Pilot human study to define the impact of vascular and inflammatory risk factors in Alzheimers disease

PRESTIA, FEDERICO ARIEL; CASTAÑO, EDUARDO MIGUEL; BRUSCO, LUIS IGNACIO; GALEANO, PABLO; POLITIS, DANIEL GUSTAVO; MORELLI, LAURA; DALMASSO, MARÍA CAROLINA; KOCHEN, SILVIA

Montreal

Congreso; ISN ASN 2019 Meeting; 2019

International Society for Neurochemistry

Clinical evidence suggests a leading role of vascular and inflammatory risk factors in Alzheimer disease (AD). Angiogenic factors, chemokines and proinflammatory cytokines were evaluated in plasma of control (CTR, n=20) and sporadic AD (n=18) patients recruited from hospitals in Argentina. Statistical comparisons were carried out by Student or Mann Whitney tests. Moreover, cognitive performance was evaluated with the MMSE test and, as expected, significant differences were observed between groups. Levels (pg/mL) of 41 analytes were determined by multiplex ELISA (V PLEX Human Biomarker kit MSD Technology). From the 41 analytes, 33 were detected in most of the patients and significant differences were observed in the levels of 16 of them (GMCSF; IL16; VEGF; IL8; TNFalpha; EOTAXIN; EOTAXIN3; IP10; MDC; MIP1alpha; MIP1beta; sVCAM1; Fit1; PIGF; VEGFA). It is of note that IL1beta was only detected in AD patients. A discriminant analysis performed with all of the data revealed that 81.6% of subjects (AD: 83.3%; CTR: 80%) were correctly classified. To determine whether APOe4, the most relevant genetic risk factor for AD, was associated with particular analytes, AD patients were divided into two groups: APOe4(+) and APOe4(-).
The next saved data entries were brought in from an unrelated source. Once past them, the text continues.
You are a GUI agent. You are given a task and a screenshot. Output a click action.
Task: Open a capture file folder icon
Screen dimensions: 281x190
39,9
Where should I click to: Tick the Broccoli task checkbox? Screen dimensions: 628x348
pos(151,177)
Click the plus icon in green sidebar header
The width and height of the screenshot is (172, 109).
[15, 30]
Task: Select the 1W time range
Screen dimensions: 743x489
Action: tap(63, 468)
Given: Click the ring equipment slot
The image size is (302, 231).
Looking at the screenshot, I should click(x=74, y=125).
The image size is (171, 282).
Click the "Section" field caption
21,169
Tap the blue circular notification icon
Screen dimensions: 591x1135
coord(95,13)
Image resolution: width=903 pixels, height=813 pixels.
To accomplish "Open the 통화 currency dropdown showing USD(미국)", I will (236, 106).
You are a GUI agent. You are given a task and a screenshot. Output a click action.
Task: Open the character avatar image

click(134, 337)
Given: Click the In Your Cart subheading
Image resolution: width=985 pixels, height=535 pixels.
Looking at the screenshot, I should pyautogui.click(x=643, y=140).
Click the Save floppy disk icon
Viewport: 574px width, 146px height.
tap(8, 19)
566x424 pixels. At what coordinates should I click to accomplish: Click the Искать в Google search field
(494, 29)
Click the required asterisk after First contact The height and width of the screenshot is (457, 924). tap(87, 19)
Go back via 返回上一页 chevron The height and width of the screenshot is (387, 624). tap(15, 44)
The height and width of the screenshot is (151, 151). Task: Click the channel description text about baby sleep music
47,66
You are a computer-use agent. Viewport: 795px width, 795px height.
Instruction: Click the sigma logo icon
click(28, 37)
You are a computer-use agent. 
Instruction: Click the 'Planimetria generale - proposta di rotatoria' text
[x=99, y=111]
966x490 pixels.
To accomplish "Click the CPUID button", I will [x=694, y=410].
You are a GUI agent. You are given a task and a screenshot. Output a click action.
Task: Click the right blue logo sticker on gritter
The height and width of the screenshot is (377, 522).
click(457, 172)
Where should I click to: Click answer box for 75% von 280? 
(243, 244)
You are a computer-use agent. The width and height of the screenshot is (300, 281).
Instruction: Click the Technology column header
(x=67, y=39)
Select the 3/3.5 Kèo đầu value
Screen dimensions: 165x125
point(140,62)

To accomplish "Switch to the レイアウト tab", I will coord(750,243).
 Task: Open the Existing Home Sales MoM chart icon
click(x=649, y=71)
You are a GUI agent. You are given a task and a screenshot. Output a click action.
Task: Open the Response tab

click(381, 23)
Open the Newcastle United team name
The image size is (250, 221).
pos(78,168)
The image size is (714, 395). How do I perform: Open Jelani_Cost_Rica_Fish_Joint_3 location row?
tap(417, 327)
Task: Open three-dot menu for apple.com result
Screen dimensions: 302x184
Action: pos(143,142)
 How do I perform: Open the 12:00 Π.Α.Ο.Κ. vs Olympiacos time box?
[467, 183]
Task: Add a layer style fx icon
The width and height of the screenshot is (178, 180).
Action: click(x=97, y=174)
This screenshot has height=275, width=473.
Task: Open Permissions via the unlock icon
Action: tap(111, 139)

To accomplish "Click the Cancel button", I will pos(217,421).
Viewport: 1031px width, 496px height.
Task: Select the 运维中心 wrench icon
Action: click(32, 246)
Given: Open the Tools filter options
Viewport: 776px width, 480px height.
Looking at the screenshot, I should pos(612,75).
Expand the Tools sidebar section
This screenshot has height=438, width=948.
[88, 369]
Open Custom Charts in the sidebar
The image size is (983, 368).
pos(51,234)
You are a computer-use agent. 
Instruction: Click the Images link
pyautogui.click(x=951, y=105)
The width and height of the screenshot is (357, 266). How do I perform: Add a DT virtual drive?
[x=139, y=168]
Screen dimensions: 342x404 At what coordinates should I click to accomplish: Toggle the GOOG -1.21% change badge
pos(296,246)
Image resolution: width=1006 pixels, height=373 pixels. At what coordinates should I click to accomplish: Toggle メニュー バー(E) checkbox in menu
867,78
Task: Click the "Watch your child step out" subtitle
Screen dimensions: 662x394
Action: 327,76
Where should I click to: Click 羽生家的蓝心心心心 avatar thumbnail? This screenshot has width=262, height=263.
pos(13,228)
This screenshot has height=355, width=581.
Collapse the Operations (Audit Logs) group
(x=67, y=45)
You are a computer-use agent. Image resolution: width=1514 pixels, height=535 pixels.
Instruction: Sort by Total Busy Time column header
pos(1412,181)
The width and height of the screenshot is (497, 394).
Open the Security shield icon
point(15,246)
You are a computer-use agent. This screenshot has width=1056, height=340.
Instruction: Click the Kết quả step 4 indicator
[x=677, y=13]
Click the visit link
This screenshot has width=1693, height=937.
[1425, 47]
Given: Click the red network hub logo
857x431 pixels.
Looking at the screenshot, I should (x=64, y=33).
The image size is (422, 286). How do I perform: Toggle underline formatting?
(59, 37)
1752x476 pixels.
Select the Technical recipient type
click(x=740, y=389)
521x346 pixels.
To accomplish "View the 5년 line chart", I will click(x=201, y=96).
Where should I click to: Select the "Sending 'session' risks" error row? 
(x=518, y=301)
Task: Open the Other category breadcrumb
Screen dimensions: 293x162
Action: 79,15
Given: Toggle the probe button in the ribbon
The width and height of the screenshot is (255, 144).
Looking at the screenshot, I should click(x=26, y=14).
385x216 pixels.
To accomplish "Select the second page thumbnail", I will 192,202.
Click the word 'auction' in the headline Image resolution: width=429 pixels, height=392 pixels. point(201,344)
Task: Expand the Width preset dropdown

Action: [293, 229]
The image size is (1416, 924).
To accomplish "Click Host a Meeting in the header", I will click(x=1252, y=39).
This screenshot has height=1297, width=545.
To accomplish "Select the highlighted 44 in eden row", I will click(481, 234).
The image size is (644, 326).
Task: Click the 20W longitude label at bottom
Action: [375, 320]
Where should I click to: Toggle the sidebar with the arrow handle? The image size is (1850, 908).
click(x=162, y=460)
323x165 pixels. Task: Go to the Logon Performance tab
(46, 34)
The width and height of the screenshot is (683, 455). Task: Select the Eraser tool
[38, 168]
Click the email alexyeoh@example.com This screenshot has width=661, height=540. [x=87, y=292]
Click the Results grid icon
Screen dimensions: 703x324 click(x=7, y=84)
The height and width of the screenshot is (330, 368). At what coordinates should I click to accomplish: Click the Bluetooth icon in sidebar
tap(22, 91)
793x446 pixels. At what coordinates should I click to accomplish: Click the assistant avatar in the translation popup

GMCSF was the only analyte that was significantly different between groups (0.068+/-0.006 vs. 0.030+/-0.007). These results suggest that a set of circulating vascular and inflammatory factors is able to discriminate between AD and CTR patients, while further studies are required to determine the relationship between genetic risk factors and plasma biomarkers.